“If you’re not looking for a return on investment, why not?” Exigent’s CEO David Holme talks contract analytics

“If you’re not looking for a return on investment, why not?”

Exigent’s chief executive David Holme is not talking about cash or property but the mountain of contracts and unstructured data that many established corporates, financial institutions and law firms are still sitting on, which, he says, are quite often “filed on an F:Drive” or lost to a PDF.

“We have a major North American bank as a client and they have $1bn of contracts but don’t run any analytics – everyone assumes the accountants or procurement do it. We’re saying this is so valuable, why would you have a $1bn of assets and not monitor or monetise it?”

Holme’s comments come following a deal just announced with Morgan, Lewis & Bockius, partnering with the top 20 global firm to offer its clients a contract lifecycle management solution. The new offering comes after the pair formed an alliance last autumn to offer cross-border litigation support and e-Discovery solutions to corporates.

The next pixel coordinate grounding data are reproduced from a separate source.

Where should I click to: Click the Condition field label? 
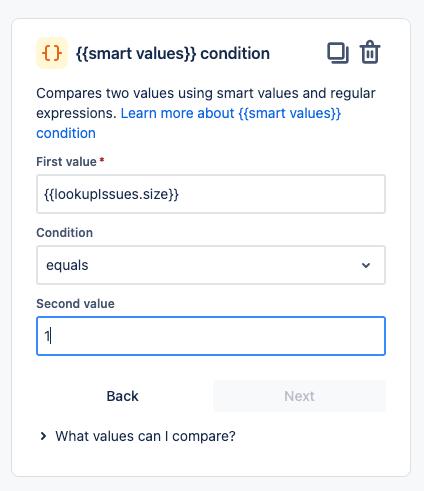(65, 233)
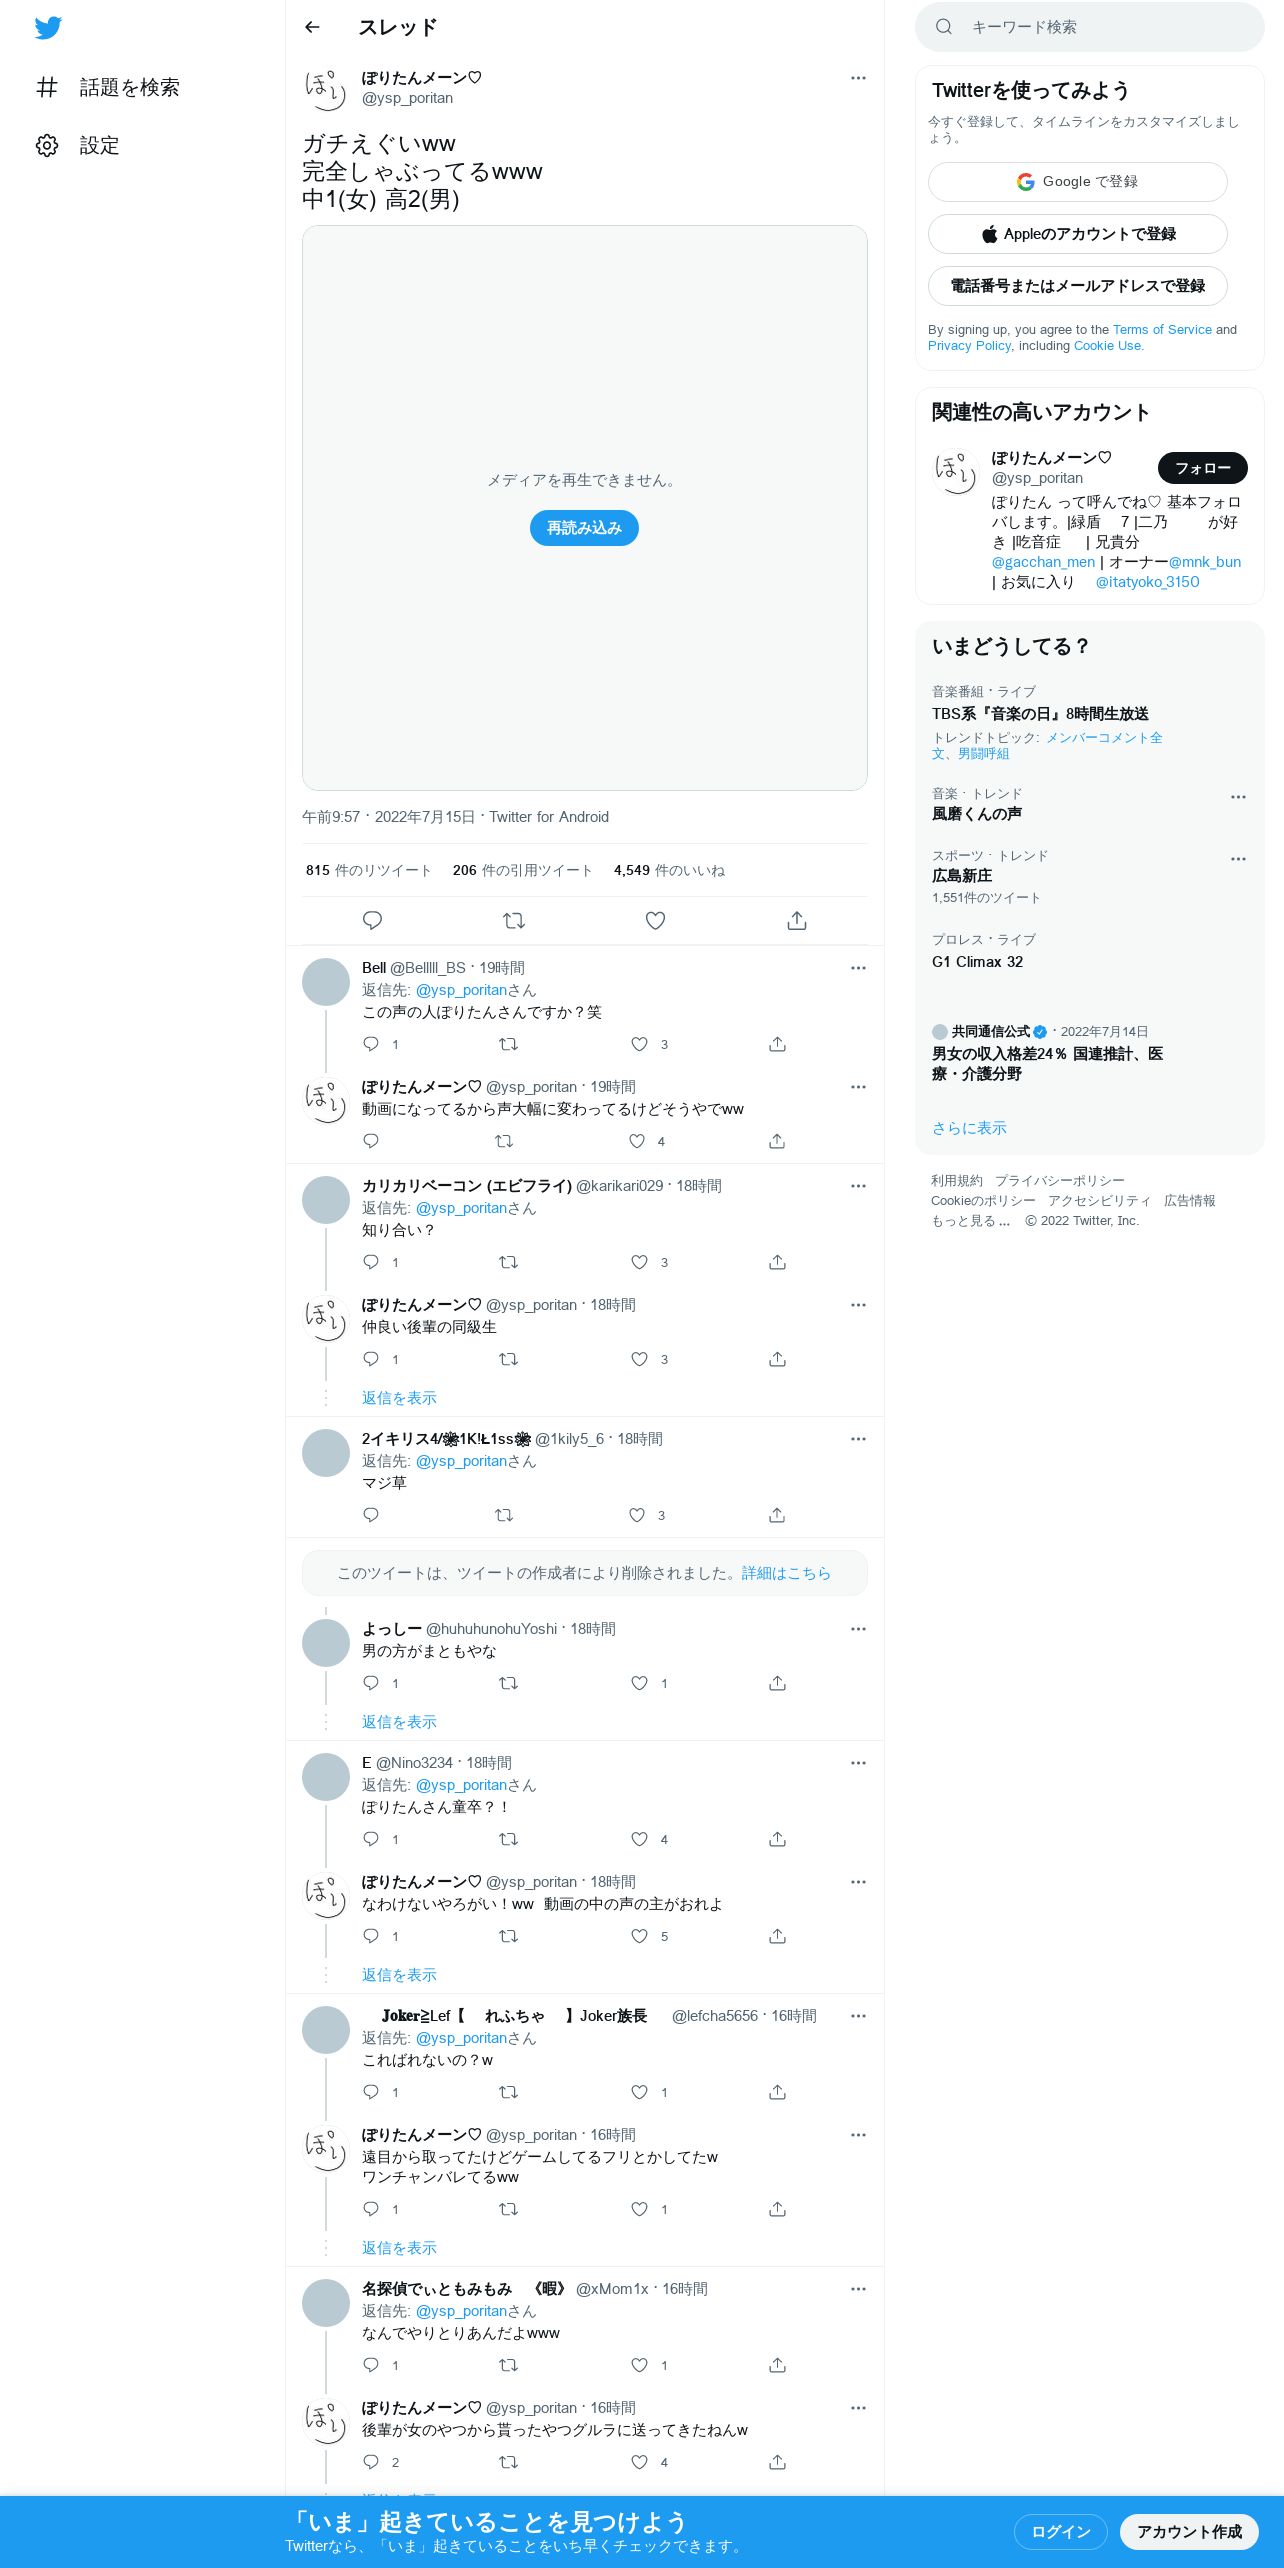Reply to the main tweet via bubble icon
The image size is (1284, 2568).
coord(372,920)
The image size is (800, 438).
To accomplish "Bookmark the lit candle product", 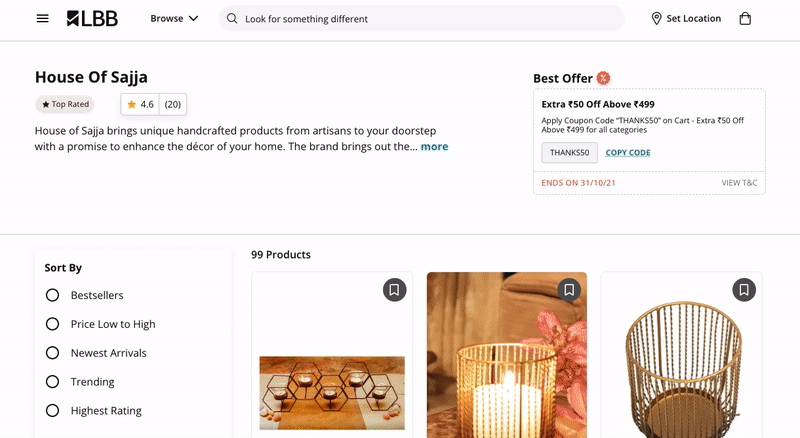I will (x=568, y=290).

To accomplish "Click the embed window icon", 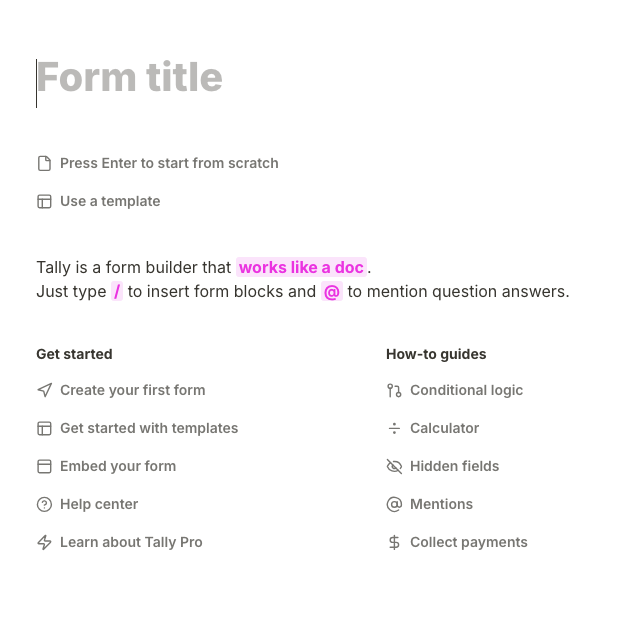I will [44, 466].
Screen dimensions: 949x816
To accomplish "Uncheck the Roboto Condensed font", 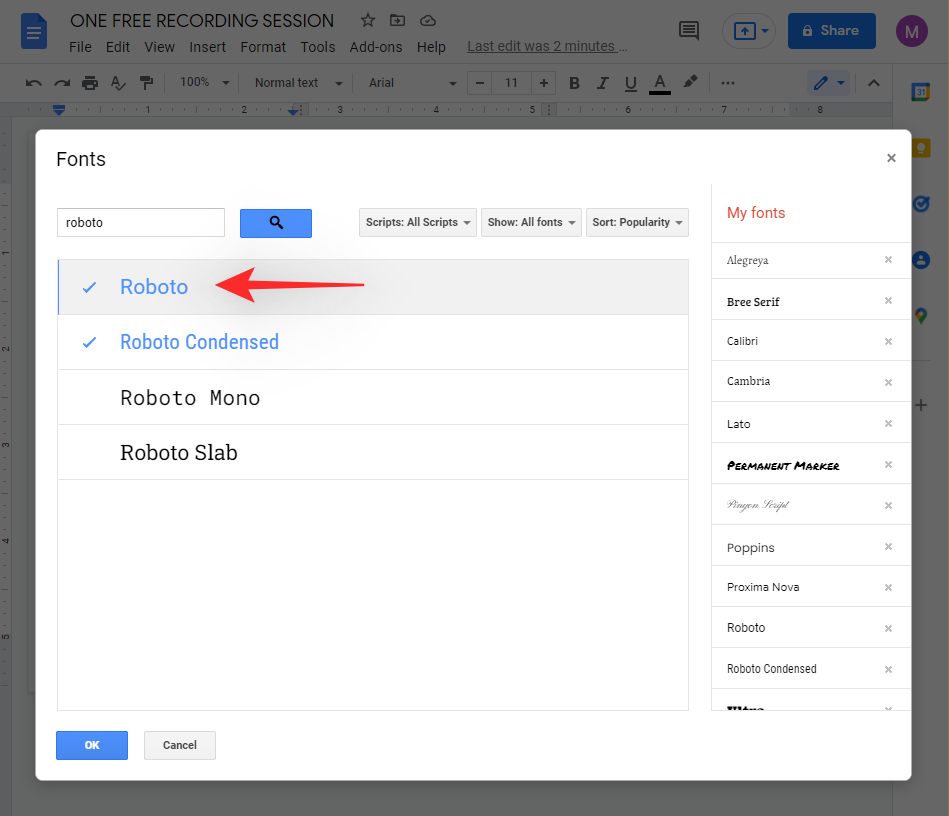I will click(x=199, y=342).
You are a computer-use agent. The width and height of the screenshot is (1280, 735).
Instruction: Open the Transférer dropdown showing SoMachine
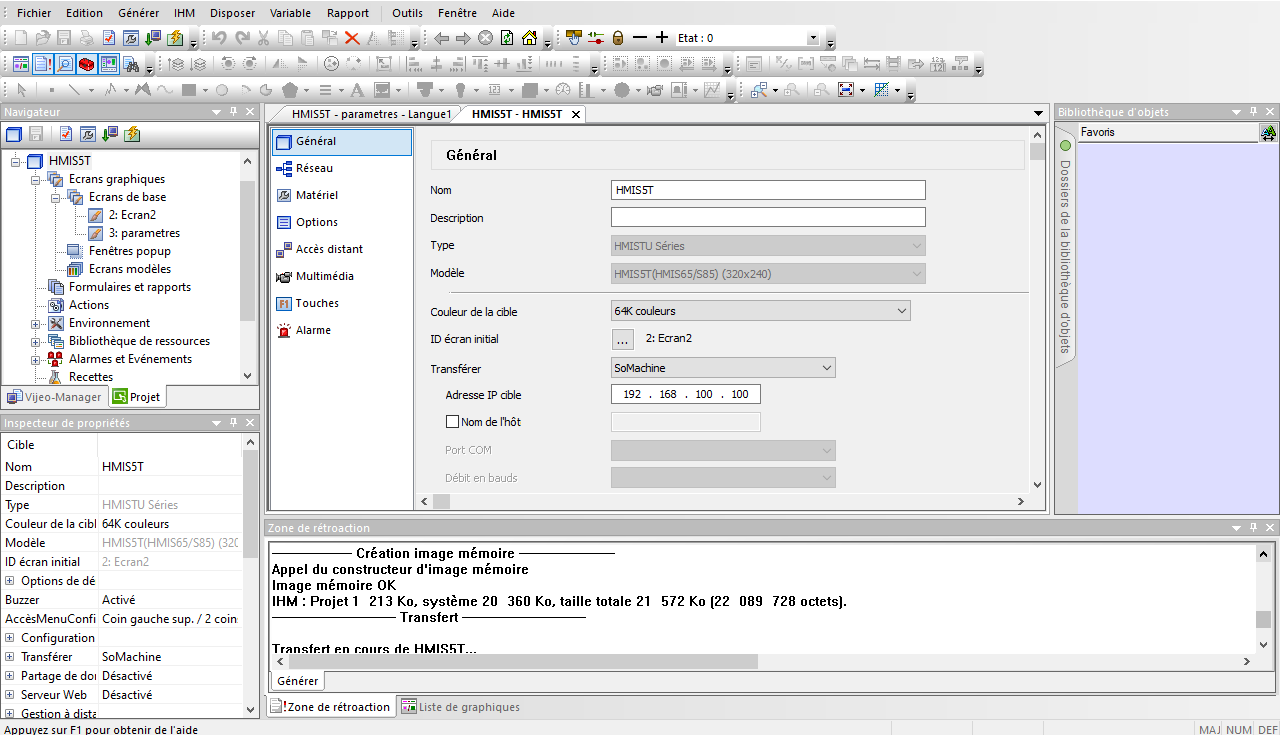click(x=723, y=368)
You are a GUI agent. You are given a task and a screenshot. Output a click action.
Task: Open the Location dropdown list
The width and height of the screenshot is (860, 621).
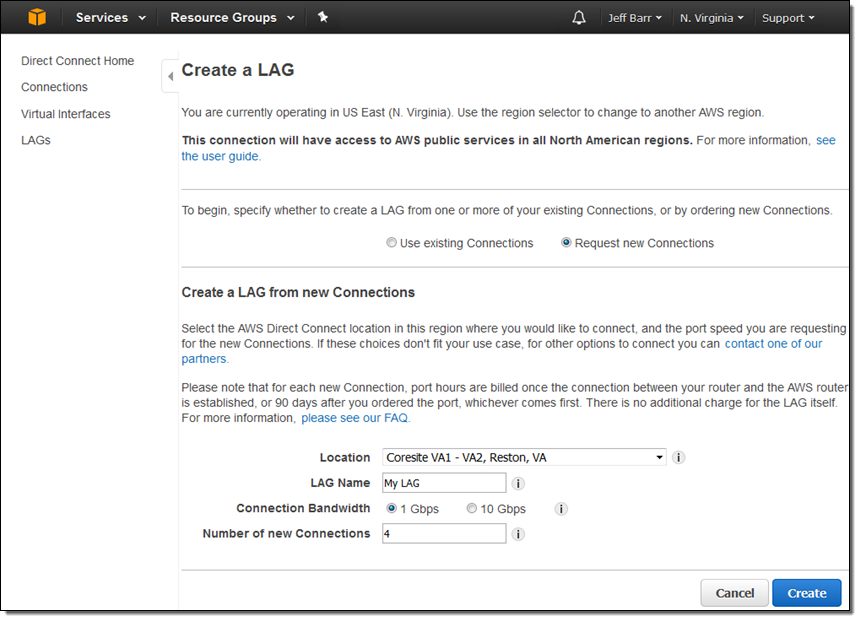pyautogui.click(x=524, y=458)
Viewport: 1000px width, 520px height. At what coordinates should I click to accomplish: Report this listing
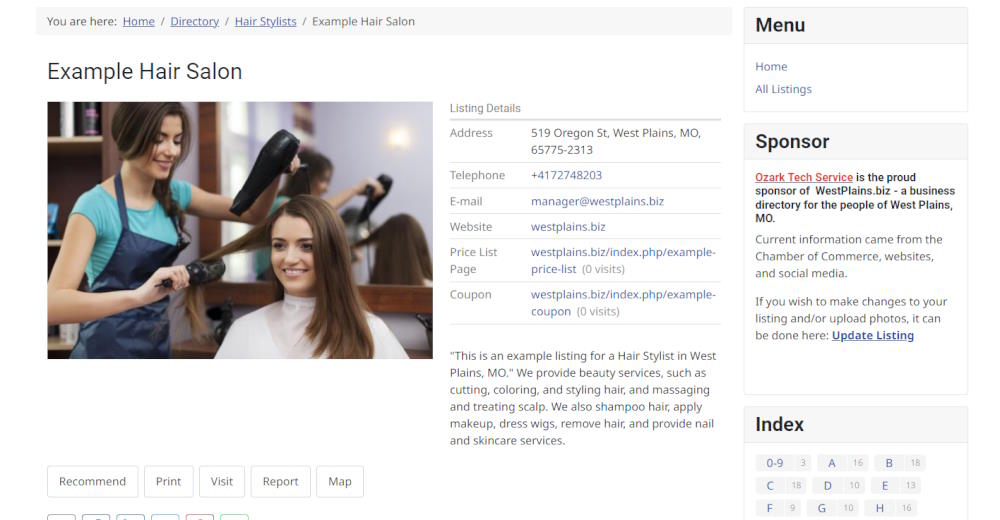point(280,481)

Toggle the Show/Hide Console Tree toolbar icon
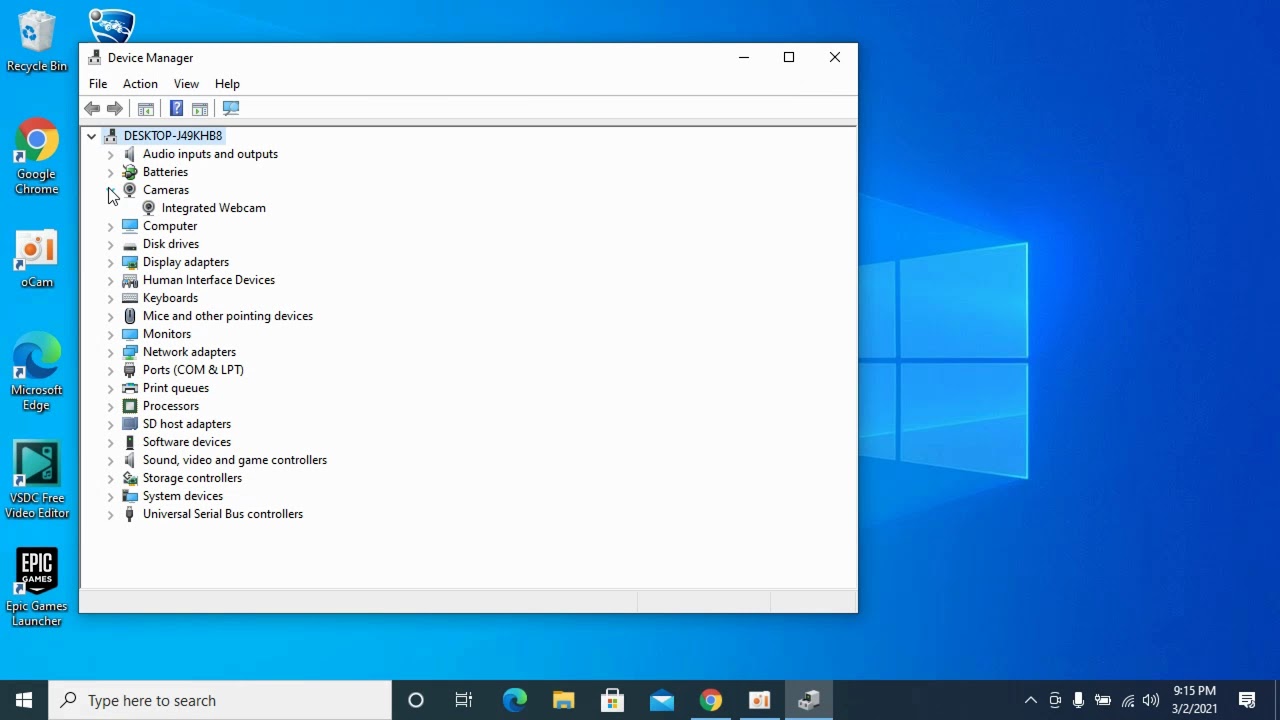point(146,108)
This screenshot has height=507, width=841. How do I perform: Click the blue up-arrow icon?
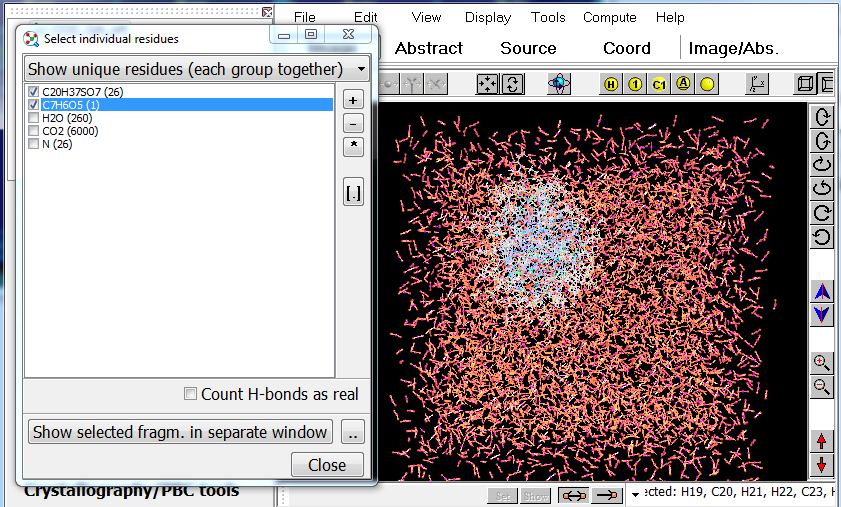coord(821,291)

The first stage now will be to analyse and extract risk from client contracts using Exigent’s proprietary contract management solution Chameleon, which combines a financial risk assessment tool with data analytics. Holme said: “There’s risk and there’s cost. The risk might cost $1 or it may be a tiny risk that costs $1bn. It’s about qualification of risk.

“To say I haven’t got a process or a clue what our risk is is unacceptable in today’s environment,” he adds.

The risk assessment tool stems from hypothesis-based thinking and risk analytics based on algorithms long used in the accountancy world. Holme, who was formerly a manager at KPMG and after that a director at Bridgepoint Capital, said: “Quite often the legal industry thinks of risk in binary terms but it’s made up of a number of factors.”

In addition to its recent deal with Morgan Lewis, Exigent, which has eight offices globally and three operating centres in Bangalore, Cape Town and Perth, has just signed a deal direct with a “global brand”, yet to be announced, to apply financial analytics to its contracts. It follows a change in strategic direction around two years ago when Exigent bought a technology business in India with a built in contract management solution, which it has invested in heavily.

While Chameleon is capable of comparing, contrasting and analysing contracts for competitive advantage, Holme says it an also be used collaboratively as a form of benchmarking tool, a space where Exigent is also talking to a number of banks.

Ultimately, the idea would be to save money, for example in not negotiating a certain point if it’s effectively industry standard, or being able to take a quicker call on enforcing certain obligations.

Circling back to ROI, Holme said: “I’m not interested in engaging a client that can’t see how they can make a commercial gain.”